Clintons: Gifts Were OK'd by Curator

WASHINGTON (AP) — Former President Clinton and Hillary Rodham Clinton say they'll be happy to return the fancy sofas, rattan chairs and other furnishings they took from the White House if it turns

Tuesday, February 6th 2001, 12:00 am

By: News On 6


WASHINGTON (AP) — Former President Clinton and Hillary Rodham Clinton say they'll be happy to return the fancy sofas, rattan chairs and other furnishings they took from the White House if it turns out that the gifts were meant to dress up the executive mansion for future presidents too.

``All of these items were considered gifts to us,'' Mrs. Clinton, now a Democratic senator from New York, said Monday in Rochester, N.Y. ``That's what the permanent record of the White House showed. ... But if there is a different intent, we will certainly honor the intention of the donor.''

The White House curator's office is working with the Clintons to clarify any confusion about whether the items the Clintons took were personal gifts or items that were supposed to stay, White House press secretary Ari Fleischer said.

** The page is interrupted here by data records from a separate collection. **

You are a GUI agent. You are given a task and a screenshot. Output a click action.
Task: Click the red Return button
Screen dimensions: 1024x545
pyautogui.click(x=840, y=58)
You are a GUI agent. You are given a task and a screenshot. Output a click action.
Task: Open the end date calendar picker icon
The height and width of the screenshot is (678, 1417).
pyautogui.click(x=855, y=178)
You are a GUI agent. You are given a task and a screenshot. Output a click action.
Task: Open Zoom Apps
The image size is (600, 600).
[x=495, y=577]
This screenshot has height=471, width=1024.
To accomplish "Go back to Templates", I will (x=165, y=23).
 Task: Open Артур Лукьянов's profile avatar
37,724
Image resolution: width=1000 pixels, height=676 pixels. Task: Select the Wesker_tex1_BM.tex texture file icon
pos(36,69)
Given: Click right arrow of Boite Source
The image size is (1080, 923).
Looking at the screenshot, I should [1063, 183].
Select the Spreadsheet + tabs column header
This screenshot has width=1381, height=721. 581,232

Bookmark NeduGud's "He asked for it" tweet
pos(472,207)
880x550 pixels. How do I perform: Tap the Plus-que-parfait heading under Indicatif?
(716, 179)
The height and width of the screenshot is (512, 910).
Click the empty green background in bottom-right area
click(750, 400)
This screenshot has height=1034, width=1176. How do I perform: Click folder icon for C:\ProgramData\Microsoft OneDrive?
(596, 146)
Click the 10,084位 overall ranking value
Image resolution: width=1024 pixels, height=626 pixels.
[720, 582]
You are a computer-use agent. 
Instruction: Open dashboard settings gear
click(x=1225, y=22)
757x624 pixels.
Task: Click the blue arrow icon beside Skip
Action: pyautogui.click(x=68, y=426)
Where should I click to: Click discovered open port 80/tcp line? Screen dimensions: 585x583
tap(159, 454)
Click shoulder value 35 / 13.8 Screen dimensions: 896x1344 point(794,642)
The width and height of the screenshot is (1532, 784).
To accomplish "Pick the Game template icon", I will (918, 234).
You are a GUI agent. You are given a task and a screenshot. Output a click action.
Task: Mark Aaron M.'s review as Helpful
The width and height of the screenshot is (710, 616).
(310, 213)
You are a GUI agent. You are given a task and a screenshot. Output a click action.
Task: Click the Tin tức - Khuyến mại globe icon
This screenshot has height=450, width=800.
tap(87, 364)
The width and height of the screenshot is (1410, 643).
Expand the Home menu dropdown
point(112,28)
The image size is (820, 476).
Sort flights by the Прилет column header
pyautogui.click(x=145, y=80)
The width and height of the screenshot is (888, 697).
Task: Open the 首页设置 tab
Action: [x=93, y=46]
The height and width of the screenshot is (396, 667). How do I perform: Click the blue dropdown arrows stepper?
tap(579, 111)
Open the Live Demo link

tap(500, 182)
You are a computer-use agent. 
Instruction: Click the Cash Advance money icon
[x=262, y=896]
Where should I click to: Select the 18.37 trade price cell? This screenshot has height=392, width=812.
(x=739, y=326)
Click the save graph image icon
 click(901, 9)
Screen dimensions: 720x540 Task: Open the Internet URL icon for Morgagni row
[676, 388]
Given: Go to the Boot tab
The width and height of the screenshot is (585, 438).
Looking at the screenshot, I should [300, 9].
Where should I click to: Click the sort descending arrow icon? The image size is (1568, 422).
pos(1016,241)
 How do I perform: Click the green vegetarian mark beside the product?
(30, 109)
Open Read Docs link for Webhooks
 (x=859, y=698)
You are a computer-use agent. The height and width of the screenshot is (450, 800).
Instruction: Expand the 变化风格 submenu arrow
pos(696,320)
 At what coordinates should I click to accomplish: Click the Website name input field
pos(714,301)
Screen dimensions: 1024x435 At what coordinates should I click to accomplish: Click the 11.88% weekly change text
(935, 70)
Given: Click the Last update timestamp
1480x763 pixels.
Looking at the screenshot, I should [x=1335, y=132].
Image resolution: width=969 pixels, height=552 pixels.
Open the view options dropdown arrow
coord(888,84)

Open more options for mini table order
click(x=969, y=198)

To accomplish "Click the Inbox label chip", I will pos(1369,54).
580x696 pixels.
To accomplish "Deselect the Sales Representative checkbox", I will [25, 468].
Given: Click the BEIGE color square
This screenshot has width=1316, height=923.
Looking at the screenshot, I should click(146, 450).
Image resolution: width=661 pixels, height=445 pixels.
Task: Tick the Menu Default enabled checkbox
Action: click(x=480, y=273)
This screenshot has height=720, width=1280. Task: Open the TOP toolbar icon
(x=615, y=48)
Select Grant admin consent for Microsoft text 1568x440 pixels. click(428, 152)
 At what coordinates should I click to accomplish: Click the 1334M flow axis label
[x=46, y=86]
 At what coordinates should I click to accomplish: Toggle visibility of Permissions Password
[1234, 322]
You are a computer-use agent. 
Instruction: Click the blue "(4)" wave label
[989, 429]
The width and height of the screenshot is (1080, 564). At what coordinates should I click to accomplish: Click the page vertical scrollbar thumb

In a statement, the Clintons said each of the gifts they accepted were identified by the White House gift office as a present to them. They said none of the gifts they took, including some $23,000 worth of household furnishings in question, was on a curator's list of official White House property.

``Gifts did not leave the White House without the approval of the White House usher's and curator's offices,'' the Clintons said in the statement that addressed the latest sour note to follow the former president and his wife out of the executive mansion. ``Of course, if the White House now determines that a cataloging error occurred ... any item in question will be returned.''

Asked about the gifts, President Bush expressed confidence the Clintons would make a proper decision. ``It's important for all of the facts to be laid out on the table,'' he said.

The Washington Post quoted two donors in Monday's editions as saying the furnishings they gave were intended for the White House, not the Clintons. They were Steve Mittman of New York, whose donation was valued at $19,900; and Joy Ficks of Cincinnati, who gave $3,650 worth.

Mittman told NBC he doesn't care where the furniture ends up. ``I consider it an honor to have been chosen ... and we would do so again.,'' he said.

In is editions Tuesday, the Post quoted a former furniture industry executive, Brad Noe, as saying a sofa worth nearly $3,000 that he was supposed to have given to the Clintons wasn't meant for them, but for the White House collection. ``I would never give a gift to the Clintons,'' Noe said.

``Everyone involved, including the White House curator, believed that each item was a gift to the Clintons,'' said Jim Kennedy, speaking for the Clintons. ``Now you have a couple of people saying that they didn't intend for them to go to the Clintons and, of course, we want their wishes to be honored.''

The day before they left the White House, the Clintons released a list of $190,000 in gifts they chose to take with them, many of which they could use for their two new homes in Washington and in Chappaqua, N.Y.

But after criticism erupted, they offered to pay $86,000 for about half the gifts.

Now it's the other half at issue. Some items in this group were on a National Park Service list of donations for the 1993 White House redecoration project.

The gift flap is one of several problems dogging Clinton's first weeks as an ex-president and his wife's first weeks as a senator.

In Boca Raton, Fla., on Monday to make a $100,000 appearance at a Morgan Stanley Dean Witter & Co. conference, Clinton's limousine drove past about a dozen demonstrators who shouted ``hide the women and silverware'' and carried signs that read ``Everything Still for Sale'' and ``Clinton Bonds Lack Principle.''

The investment firm, based in New York, acknowledged that it had received several phone calls from customers who were irate that the former president was speaking at the company's annual junk-bond conference.

Even some of Clinton's fellow Democrats were upset at his last-minute pardon of fugitive financier Marc Rich, a commodities trader who fled to Switzerland in the 1980s and remained there after he was charged with 51 counts of tax evasion and fraud.

Clinton has defended the decision on Rich, which is irreversible, yet the subject of a congressional investigation. ``On the merits, I don't think it was a wrong decision,'' he said.

Critics also questioned Clinton's decision to rent an office in New York City that would have cost taxpayers more than $600,000 a year. Last week, he said his foundation would pay half the cost.